Under the hood, here's a rough explanation of what's going on. We take the trending posts, and just extract certain fields as inputs to ID3. The inputs become:
author_reputation | percent_steem_dollars | promoted | category | net_votes | total_pending_payout_value |
---|---|---|---|---|---|
52 | 10000 | 0 | romance | 146 | 16 |
58 | 10000 | 0 | story | 160 | 16 |
67 | 0 | 0 | science | 162 | 16 |
58 | 10000 | 0 | travel | 178 | 16 |
60 | 10000 | 0 | gaming | 166 | 16 |
54 | 10000 | 0 | fiction | 141 | 15 |
54 | 10000 | 0 | food | 163 | 15 |
53 | 10000 | 0 | art | 167 | 15 |
67 | 0 | 0 | japan | 108 | 15 |
61 | 10000 | 0 | poker | 21 | 15 |
59 | 10000 | 0 | til | 158 | 15 |
63 | 10000 | 0 | music | 165 | 15 |
60 | 10000 | 0 | art | 160 | 15 |
59 | 10000 | 0 | aceh | 155 | 15 |
59 | 10000 | 0 | writing | 147 | 15 |
55 | 10000 | 0 | life | 160 | 15 |
51 | 10000 | 0 | painting | 148 | 15 |
57 | 0 | 1 | life | 130 | 15 |
59 | 10000 | 0 | travel | 163 | 15 |
ID3 takes the above inputs and then compares them all to each new post, looking for correlations. Then it tries to predict the final total_pending_payout_value
for the new posts.
For instance, it might notice that authors with a reputation of 59
, posting in til
, tend to have a total_pending_payout_value
of 15
. So if a new post matches, it'll make that prediction.
But then, it notices a correlation between certain percent_steem_dollars
, promoted
, and category
posts, but only when the category
is science
. It's that flexible.
As an analogy, it's a little bit like weather prediction: "In this area, on this day, for the last 100 years, when the temperature is x
and the humidity is y
, it rains z
percent of the time."
You will notice, I specifically exclude the author name from the prediction inputs. If you want to include it, you can add it yourself by modifying data_labels
in the script and adding author
to the beginning.
While including author
might help ID3 make better predictions, personally, I'm not interested in correlating the author name.

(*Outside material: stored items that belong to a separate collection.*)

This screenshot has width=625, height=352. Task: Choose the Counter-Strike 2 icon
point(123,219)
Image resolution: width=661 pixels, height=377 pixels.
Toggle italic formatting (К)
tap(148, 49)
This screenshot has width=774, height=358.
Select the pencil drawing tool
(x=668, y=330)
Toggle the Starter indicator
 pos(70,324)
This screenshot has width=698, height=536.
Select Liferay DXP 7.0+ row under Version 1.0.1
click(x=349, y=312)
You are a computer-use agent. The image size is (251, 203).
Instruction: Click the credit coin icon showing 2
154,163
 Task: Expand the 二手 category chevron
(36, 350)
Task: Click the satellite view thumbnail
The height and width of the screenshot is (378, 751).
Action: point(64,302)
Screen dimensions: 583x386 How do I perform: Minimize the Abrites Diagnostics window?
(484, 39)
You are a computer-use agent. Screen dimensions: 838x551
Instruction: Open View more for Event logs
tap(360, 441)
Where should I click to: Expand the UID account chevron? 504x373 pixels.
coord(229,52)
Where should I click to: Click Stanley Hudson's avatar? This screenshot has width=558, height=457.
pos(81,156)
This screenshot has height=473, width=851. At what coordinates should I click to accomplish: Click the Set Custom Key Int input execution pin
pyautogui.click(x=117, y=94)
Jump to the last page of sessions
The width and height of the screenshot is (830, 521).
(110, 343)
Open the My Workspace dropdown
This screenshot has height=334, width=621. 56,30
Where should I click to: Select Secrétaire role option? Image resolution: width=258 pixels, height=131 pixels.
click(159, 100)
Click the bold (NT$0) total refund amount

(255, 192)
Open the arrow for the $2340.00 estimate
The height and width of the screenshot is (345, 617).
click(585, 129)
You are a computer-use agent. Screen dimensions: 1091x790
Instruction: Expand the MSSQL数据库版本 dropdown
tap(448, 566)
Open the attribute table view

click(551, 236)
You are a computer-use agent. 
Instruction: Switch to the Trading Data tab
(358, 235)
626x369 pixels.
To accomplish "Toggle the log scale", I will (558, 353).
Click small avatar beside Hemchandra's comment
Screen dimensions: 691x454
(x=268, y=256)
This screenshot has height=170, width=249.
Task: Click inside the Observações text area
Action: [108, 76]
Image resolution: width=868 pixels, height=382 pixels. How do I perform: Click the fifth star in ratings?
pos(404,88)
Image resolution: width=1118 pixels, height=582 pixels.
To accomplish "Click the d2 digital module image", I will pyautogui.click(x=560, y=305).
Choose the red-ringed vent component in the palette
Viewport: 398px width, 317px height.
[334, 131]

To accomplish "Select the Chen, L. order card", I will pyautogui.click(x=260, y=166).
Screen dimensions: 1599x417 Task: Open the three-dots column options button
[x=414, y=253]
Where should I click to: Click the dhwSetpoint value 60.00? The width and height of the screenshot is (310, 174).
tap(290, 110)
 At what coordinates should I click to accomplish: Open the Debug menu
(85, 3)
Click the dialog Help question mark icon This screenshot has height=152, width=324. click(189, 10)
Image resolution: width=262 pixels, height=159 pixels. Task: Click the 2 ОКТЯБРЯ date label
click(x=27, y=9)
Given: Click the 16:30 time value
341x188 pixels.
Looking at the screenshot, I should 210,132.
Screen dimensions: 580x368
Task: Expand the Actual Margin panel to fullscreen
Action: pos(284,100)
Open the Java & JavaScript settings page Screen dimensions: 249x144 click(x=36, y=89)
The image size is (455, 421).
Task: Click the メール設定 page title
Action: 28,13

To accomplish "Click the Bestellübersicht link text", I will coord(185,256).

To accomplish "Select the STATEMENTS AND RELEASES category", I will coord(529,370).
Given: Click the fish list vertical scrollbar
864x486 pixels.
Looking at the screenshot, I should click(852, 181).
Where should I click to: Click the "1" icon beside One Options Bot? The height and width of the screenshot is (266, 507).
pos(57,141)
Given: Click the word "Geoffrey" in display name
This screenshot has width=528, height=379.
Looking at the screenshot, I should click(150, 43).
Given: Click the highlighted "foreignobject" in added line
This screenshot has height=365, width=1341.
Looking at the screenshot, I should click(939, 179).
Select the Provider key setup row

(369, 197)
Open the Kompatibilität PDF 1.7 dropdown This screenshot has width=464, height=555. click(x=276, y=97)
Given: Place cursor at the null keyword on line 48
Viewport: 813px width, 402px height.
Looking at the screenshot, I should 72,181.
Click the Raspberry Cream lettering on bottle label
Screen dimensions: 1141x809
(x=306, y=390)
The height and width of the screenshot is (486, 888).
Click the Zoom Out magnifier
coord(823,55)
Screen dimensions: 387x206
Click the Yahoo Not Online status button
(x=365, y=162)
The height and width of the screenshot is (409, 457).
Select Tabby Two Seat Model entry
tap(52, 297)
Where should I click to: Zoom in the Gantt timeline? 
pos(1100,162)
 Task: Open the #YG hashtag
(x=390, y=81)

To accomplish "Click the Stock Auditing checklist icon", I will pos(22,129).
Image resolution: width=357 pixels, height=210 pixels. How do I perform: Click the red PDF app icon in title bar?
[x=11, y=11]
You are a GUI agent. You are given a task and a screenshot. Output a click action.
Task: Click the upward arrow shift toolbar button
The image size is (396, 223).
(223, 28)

We already have enough of those kinds of tools (albeit, without ID3). I want ID3 to be indifferent about the author and try to make its prediction on a more subtle inputs, which is what it's designed to do.
Interesting.
Cool post. Did you measure corelation between predicted payout and the real one?
I'm still looking at it. When I originally posted this post, my script said I would earn $17. Then, 5 minutes later, it couldn't make any more predictions about this post.
The other samples in this post seem to correlate a little better than chance, on cursory analysis. I'll do a more in-depth post later.
Very helpful post! Interesting too.